From the opening line of the records through the line bearing "Task: Click the green EU region bar", set down every line exactly.

═══ EXERCISE INPUT

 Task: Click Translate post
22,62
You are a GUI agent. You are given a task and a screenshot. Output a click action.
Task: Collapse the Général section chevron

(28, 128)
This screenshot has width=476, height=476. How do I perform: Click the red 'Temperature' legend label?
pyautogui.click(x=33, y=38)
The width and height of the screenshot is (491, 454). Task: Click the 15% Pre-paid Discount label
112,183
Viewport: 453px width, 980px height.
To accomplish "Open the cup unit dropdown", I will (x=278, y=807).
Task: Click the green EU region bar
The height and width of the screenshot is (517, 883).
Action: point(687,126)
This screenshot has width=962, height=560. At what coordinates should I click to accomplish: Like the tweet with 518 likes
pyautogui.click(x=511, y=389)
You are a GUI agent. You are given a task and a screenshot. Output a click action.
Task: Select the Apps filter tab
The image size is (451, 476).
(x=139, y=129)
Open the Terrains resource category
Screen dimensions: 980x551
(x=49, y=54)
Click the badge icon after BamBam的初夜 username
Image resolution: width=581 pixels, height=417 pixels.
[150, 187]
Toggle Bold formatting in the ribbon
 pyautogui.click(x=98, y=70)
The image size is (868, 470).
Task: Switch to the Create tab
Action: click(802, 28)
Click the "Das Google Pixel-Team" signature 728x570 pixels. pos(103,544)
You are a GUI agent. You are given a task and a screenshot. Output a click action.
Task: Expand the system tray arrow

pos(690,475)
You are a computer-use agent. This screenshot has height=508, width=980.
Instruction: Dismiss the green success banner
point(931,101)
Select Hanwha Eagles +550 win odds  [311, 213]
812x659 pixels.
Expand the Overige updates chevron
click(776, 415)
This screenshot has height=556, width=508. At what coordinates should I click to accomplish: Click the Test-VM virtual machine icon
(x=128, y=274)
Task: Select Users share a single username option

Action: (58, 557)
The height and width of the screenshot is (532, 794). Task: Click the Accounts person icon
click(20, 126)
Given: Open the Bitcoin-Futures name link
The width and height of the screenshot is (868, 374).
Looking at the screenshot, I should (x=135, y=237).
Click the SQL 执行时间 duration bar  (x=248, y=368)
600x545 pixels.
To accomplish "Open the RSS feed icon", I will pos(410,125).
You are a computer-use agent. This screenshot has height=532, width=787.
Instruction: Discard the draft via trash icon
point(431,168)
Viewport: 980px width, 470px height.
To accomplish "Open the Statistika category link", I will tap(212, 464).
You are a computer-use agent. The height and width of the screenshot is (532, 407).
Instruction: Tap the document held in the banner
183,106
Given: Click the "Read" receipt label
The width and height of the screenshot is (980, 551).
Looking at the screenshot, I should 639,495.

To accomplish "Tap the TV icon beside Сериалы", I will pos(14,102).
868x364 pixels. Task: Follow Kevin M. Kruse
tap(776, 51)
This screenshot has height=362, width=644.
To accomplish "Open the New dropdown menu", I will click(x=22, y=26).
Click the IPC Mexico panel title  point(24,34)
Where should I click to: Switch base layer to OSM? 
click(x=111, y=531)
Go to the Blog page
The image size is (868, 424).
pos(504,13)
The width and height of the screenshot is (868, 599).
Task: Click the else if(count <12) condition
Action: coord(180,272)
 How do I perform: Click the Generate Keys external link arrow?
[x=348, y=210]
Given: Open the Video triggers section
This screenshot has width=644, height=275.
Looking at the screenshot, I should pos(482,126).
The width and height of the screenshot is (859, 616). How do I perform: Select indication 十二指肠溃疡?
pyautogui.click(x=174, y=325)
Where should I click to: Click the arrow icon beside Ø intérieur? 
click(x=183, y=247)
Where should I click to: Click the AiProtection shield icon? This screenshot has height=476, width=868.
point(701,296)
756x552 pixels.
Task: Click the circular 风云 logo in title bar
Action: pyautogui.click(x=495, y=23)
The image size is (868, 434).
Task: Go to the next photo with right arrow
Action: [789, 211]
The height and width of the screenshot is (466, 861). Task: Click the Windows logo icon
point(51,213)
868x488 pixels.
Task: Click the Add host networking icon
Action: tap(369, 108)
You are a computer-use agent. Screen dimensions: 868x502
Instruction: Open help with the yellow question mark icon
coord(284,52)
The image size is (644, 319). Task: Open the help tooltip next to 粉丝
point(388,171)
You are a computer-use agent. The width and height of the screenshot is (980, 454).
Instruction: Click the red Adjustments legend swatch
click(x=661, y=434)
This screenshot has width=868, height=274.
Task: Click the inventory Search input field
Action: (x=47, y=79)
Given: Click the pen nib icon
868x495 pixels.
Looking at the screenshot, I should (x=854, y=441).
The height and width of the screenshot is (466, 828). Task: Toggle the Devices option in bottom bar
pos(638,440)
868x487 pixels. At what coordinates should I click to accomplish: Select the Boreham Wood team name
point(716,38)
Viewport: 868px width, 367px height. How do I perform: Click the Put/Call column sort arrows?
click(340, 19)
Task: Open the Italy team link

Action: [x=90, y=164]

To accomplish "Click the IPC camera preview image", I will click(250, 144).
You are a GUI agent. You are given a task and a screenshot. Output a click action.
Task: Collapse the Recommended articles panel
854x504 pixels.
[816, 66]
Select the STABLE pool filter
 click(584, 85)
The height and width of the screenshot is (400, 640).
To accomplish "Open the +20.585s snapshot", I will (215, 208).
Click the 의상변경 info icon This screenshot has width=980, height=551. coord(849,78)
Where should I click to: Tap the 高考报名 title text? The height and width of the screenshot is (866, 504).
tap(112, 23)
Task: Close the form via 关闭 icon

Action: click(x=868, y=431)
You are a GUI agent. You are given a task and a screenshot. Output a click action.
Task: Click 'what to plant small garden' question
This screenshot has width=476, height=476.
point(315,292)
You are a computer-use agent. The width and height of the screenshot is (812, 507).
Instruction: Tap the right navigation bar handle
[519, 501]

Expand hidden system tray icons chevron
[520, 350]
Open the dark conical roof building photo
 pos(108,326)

══════

SOLUTION BELOW:
 Task: Click Translate post
22,62
You are a GUI agent. You are given a task and a screenshot. Output a click action.
Task: Collapse the Général section chevron

(28, 128)
This screenshot has width=476, height=476. How do I perform: Click the red 'Temperature' legend label?
pyautogui.click(x=33, y=38)
The width and height of the screenshot is (491, 454). Task: Click the 15% Pre-paid Discount label
112,183
Viewport: 453px width, 980px height.
To accomplish "Open the cup unit dropdown", I will (x=278, y=807).
Task: Click the green EU region bar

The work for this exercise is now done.